About this task: Please set down exactly the lines of the listing below from the line containing "Given: Select the Fin-Sec Rule row" through the line containing "Task: Select the Pl column header", both lines included, leaving out all other lines.
- - -
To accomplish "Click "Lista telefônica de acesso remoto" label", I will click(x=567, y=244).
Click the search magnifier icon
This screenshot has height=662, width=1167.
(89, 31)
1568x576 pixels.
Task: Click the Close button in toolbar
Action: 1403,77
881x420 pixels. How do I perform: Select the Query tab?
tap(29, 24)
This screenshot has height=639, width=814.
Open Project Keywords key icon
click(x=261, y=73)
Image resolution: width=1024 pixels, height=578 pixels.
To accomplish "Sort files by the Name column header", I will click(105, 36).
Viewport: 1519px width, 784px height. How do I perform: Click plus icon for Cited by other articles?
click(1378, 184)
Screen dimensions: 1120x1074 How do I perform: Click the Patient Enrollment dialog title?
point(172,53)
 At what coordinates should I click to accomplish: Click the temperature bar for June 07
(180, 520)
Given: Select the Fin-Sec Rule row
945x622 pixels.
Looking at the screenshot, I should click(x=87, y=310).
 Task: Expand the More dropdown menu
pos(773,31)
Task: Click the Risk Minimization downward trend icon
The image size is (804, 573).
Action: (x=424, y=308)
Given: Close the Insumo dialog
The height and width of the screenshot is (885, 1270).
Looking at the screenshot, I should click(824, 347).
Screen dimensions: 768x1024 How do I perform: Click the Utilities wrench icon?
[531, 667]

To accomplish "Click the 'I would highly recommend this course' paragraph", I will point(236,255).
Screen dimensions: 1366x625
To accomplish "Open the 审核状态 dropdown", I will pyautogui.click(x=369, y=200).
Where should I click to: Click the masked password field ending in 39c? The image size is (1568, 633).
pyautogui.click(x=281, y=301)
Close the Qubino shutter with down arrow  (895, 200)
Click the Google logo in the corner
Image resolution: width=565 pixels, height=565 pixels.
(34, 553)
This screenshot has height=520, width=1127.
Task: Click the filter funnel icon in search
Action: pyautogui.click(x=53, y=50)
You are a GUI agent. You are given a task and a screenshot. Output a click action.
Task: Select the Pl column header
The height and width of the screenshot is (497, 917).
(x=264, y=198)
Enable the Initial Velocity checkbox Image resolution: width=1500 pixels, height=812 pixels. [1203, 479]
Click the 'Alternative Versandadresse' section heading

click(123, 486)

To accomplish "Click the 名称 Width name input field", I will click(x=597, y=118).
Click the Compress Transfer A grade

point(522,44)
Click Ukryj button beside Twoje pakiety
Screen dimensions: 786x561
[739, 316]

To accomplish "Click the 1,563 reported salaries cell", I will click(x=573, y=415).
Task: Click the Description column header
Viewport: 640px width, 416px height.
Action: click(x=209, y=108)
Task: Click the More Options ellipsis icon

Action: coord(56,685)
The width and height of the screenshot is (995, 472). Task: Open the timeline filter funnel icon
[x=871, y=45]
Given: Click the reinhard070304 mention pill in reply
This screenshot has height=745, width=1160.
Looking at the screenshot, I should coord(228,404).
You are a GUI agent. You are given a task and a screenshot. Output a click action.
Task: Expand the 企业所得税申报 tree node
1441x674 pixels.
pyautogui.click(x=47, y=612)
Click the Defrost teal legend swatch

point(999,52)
- - -
Written answer:
Given: Select the Fin-Sec Rule row
945x622 pixels.
Looking at the screenshot, I should click(x=87, y=310).
 Task: Expand the More dropdown menu
pos(773,31)
Task: Click the Risk Minimization downward trend icon
The image size is (804, 573).
Action: (x=424, y=308)
Given: Close the Insumo dialog
The height and width of the screenshot is (885, 1270).
Looking at the screenshot, I should click(824, 347).
Screen dimensions: 768x1024 How do I perform: Click the Utilities wrench icon?
[531, 667]

To accomplish "Click the 'I would highly recommend this course' paragraph", I will point(236,255).
Screen dimensions: 1366x625
To accomplish "Open the 审核状态 dropdown", I will pyautogui.click(x=369, y=200).
Where should I click to: Click the masked password field ending in 39c? The image size is (1568, 633).
pyautogui.click(x=281, y=301)
Close the Qubino shutter with down arrow  (895, 200)
Click the Google logo in the corner
Image resolution: width=565 pixels, height=565 pixels.
(34, 553)
This screenshot has height=520, width=1127.
Task: Click the filter funnel icon in search
Action: pyautogui.click(x=53, y=50)
You are a GUI agent. You are given a task and a screenshot. Output a click action.
Task: Select the Pl column header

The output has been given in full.